07/07/2022
Lettre de IBOO à son adoptant :
Moi, c’est IBOO, le chiot borgne aux oreilles asymétriques. Je reviens de l’enfer, j’ai été brulé au troisième degré sur le corps, ma peau a fondu. Je n’avais que quatre mois, et j’ai connu dans le huis clos d’un appartement de Marseille l’humain sous son jour le plus sombre.
F.r.a.p.p.é, m.u.t.i.l.é, brûlé, et quand je n’ai plus réagi, que ce n’était plus drôle et il m’a jeté aux ordures, comme un déchet, un jouet qui n’aurait plus de batterie.
Sauf que moi, je vis, je ressens, j’aime, je suis chien, j’ai des émotions et ce que j’ai subi est indigne et je perçois qu’il y a autre choses : des odeurs, des arbres, des campagnes, des gamelles, des paniers , des caresses …
Des effluves d’amour, moi IBOO, j’en ai besoin pour cicatriser, et pas seulement sur le corps, mais aussi dans mon cœur.
Je suis handicapé, les poils ne repousseront pas, et j'ai un œil unique certes, mais qui veut découvrir.
Mais moi, IBOO, j’ai peur, que ça recommence : je ne supporte pas la solitude et j’ai tendance à être destructeur.
C’est la double peine : et celle de la souffrance passée et celle de la vie qui s’ouvre, oblitérée, hypothéquée par mon passé.
Mais moi, IBOO, je promets de belles choses à qui saura me comprendre, m’accepter, à qui aura la patience de m’aimer.

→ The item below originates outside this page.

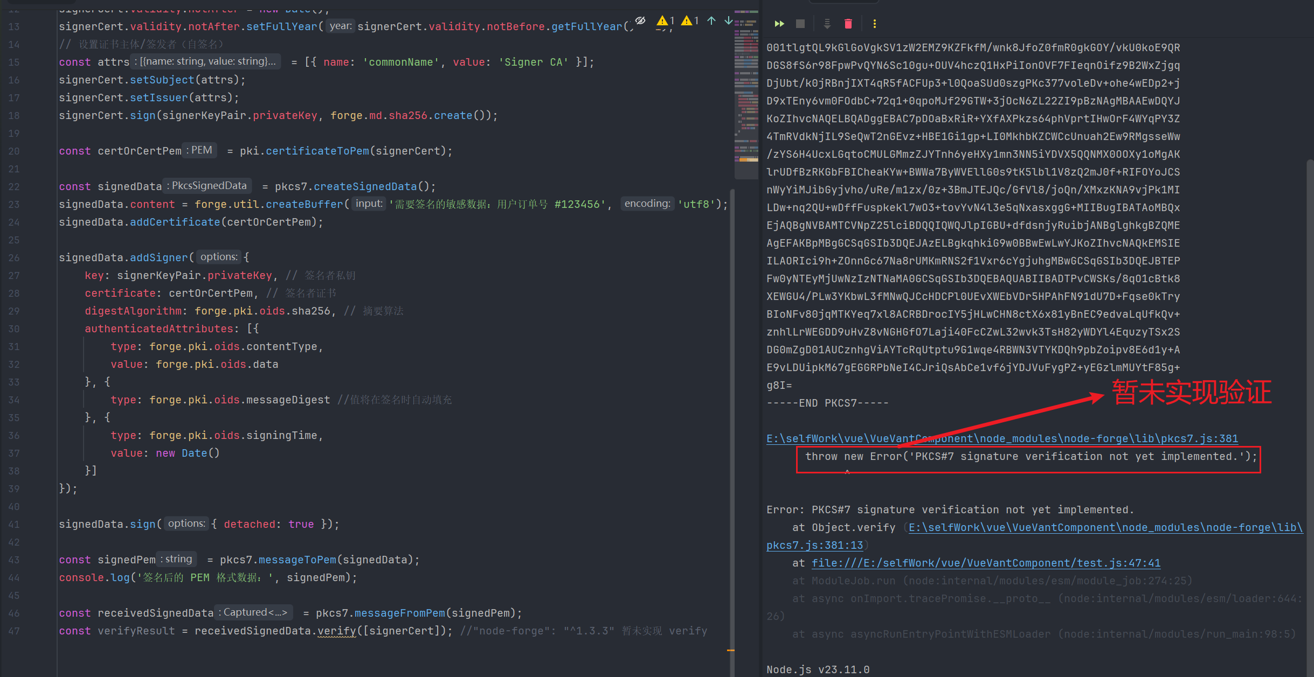Click the attrs type inlay hint

206,61
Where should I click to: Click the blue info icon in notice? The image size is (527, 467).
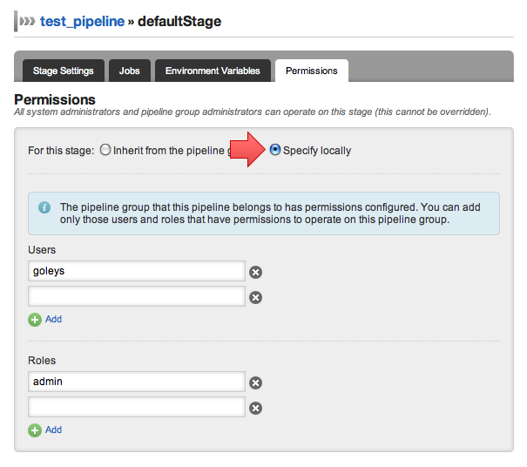(x=44, y=207)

Ce sera une revanche sur l’adversité, menée à deux, mon humain et moi, main dans la patte pour la vie, pour dire à celui qui est incarcéré que non, il ne m’a pas détruit, qu’un véritable maître va restaurer ma confiance, cicatriser les blessures de mon cœur, qu’il va le faire pour moi, pour inverser mes débuts ténébreux, et pas à pas, petit à petit, m’amener vers le bonheur.
Un humain qui m’accompagnera, que j’accompagnerai et qui puisera dans le regard de mon œil unique de la joie et le réconfort de la gratitude.

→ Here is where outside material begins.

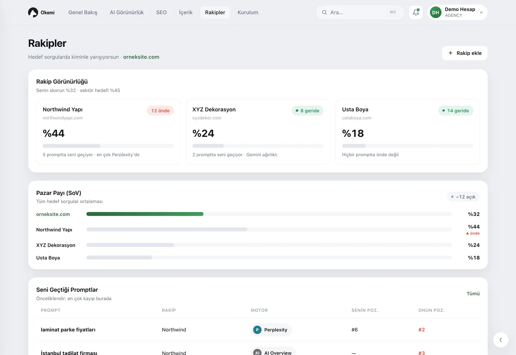Click the laminat parke fiyatları prompt row
Image resolution: width=516 pixels, height=355 pixels.
pyautogui.click(x=258, y=330)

Moi le chien cabossé et borgne au dos nu j’ai droit à une nouvelle vie, près de celui qui saura me guider, me protéger, me comprendre, m’apprendre, me cajoler plus qu’un autre, ne pas me gronder, ne pas crier, m’offrir une chance d’être heureux.
Et cet humain-là, je sais qu’il existe, le vent tourne, l’un a voulu me t.o.r.t.u.r.e.r et me t.u.e.r, un autre saura me sauver.
J’y crois : il parait que je viens d’être adopté.